Note: nest_by() does not return a rowwise tidytable.
Usage
nest_by(.df, ..., .key = "data", .keep = FALSE)
Arguments
.df
A data.frame or data.table
...
Columns to group by. If empty nests the entire data.table.
tidyselect compatible.
.key
Name of the new column created by nesting.
.keep
Should the grouping columns be kept in the list column.
Examples
df <- data.table(
a = 1:5,
b = 6:10,
c = c(rep("a", 3), rep("b", 2)),
d = c(rep("a", 3), rep("b", 2))
)
df %>%
nest_by()
df %>%
nest_by(c, d)
df %>%
nest_by(where(is.character))
df %>%
nest_by(c, d, .keep = TRUE)
Nest join
Description
Join the data from y as a list column onto x.
Usage
nest_join(x, y, by = NULL, keep = FALSE, name = NULL, ...)
Arguments
x
A data.frame or data.table
y
A data.frame or data.table
by
A character vector of variables to join by. If NULL, the default, the join will do a natural join, using all variables with common names across the two tables.
keep
Should the join keys from both x and y be preserved in the output?
name
The name of the list-column created by the join. If NULL the name of y is used.
...
Other parameters passed on to methods
Examples
df1 <- tidytable(x = 1:3)
df2 <- tidytable(x = c(2, 3, 3), y = c("a", "b", "c"))

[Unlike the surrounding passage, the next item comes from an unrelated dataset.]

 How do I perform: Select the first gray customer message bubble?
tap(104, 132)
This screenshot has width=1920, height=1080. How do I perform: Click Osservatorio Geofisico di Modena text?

out <- nest_join(df1, df2)
out
out$df2
Create a tidytable from a list
Description
Create a tidytable from a list
Usage
new_tidytable(x = list())
Arguments
x
A named list of equal-length vectors. The lengths are not checked; it is the responsibility of the caller to make sure they are equal.
Examples
l <- list(x = 1:3, y = c("a", "a", "b"))
new_tidytable(l)
Selection version of across()
Description
Select a subset of columns from within functions like mutate(), summarize(), or filter().
Usage
pick(...)
Arguments
...
Columns to select. Tidyselect compatible.
Examples
df <- tidytable(
x = 1:3,
y = 4:6,
z = c("a", "a", "b")
)
df %>%
mutate(row_sum = rowSums(pick(x, y)))
Pivot data from wide to long
Description
pivot_longer() "lengthens" the data, increasing the number of rows and decreasing
the number of columns.
Usage
pivot_longer(
.df,
cols = everything(),
names_to = "name",
values_to = "value",
names_prefix = NULL,
names_sep = NULL,
names_pattern = NULL,
names_ptypes = NULL,
names_transform = NULL,
names_repair = "check_unique",
values_drop_na = FALSE,
values_ptypes = NULL,
values_transform = NULL,
fast_pivot = FALSE,
...
)
Arguments
.df
A data.table or data.frame
cols
Columns to pivot. tidyselect compatible.
names_to
Name of the new "names" column. Must be a string.
values_to
Name of the new "values" column. Must be a string.
names_prefix
Remove matching text from the start of selected columns using regex.
names_sep
If names_to contains multiple values, names_sep takes
the same specification as separate().
names_pattern
If names_to contains multiple values, names_pattern takes
the same specification as extract(), a regular expression containing matching groups.
names_ptypes, values_ptypes
A list of column name-prototype pairs. See “?vctrs::'theory-faq-coercion“' for more info on vctrs coercion.
names_transform, values_transform
A list of column name-function pairs. Use these arguments if you need to change the types of specific columns.
names_repair
Treatment of duplicate names. See ?vctrs::vec_as_names for options/details.
values_drop_na
If TRUE, rows will be dropped that contain NAs.
fast_pivot
experimental: Fast pivoting. If TRUE, the names_to column will be returned as a factor,
otherwise it will be a character column. Defaults to FALSE to match tidyverse semantics.
...
Additional arguments to passed on to methods.
Examples
df <- data.table(
x = 1:3,
y = 4:6,
z = c("a", "b", "c")
)
df %>%
pivot_longer(cols = c(x, y))
df %>%
pivot_longer(cols = -z, names_to = "stuff", values_to = "things")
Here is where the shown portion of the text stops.